According to a survey, “taxes are the number one issue facing small business,” notes Entrepreneur magazine. Tax rules are complicated, and changes to them make it even more confusing for small business owners. Below are four modifications to help you navigate tax season.

Claim small business health care credit

Small businesses that offer employees health insurance, states the article, could qualify for tax credits. In 2014, the maximum credit increases to 50 percent of premiums paid, or 25 percent for tax exempt employers.

The fine print: The credit can be claimed only for two consecutive years, reports the article. The business also has to purchase coverage through the SHOP Marketplace for small business. “To qualify for the credit, the employer must also cover at least 50 percent of the premium and the business must have no more than 25 employees with an average salary of less than or equal to $50,000,” says the article.

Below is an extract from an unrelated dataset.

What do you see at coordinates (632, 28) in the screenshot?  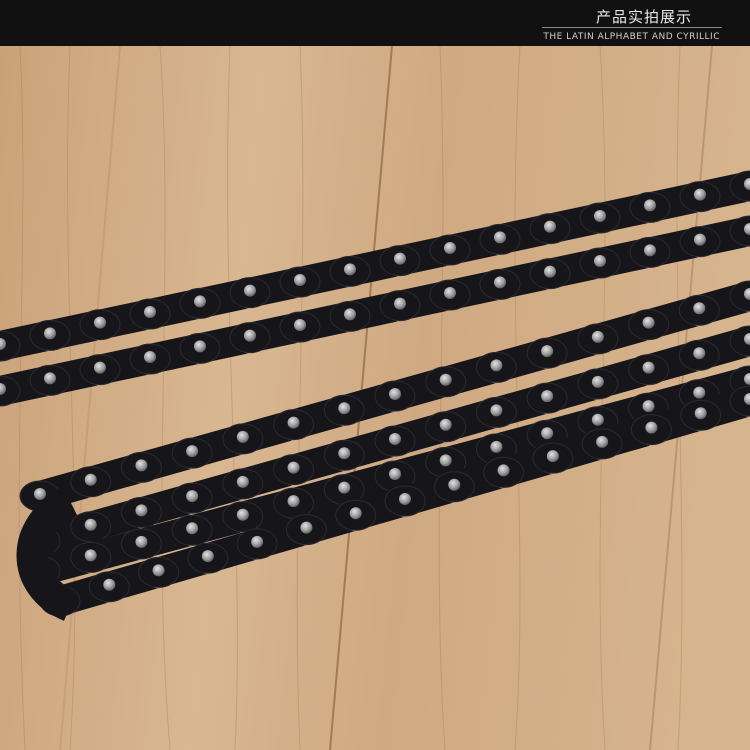 I see `header-divider` at bounding box center [632, 28].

Capitalize on latest tax extenders

The Tax Increase Prevention Act of 2014, passed in December of last year, extended more than 50 tax breaks, including:

  • Sec. 179 expensing: Owners who made capital purchases should take note of this. “For 2014, dollar limits for Sec. 179 expensing are at $500,000, with an investment ceiling of $2 million,” notes the article. “This means small-business owners can deduct the full cost of up to $500,000 on most depreciable assets that have less than a 20-year life, such as new or used computer equipment, vehicles, furniture and more.”
  • Bonus depreciation: This credit can be more valuable than Sec. 179 because bonus depreciation is not limited to business taxable income with any excess carried forward, shares the article. “With 50 percent bonus depreciation, a company can deduct half the cost of new capital purchases in the first year.”

Understand deductible expenses

Ordinary and necessary expenses can be deducted, states the article. “If you have an item that is used for personal and business purposes, you can allocate the expense and deduct the business portion.”

The IRS has introduced a simpler way to determine the deduction for using your home for business, says the article. There is also a $5,000 write-off for startup expenses.

Properly classify your workers

Steep penalties are levied for incorrect classification of workers, according to the article. Resist claiming employees as independent contractors to save money.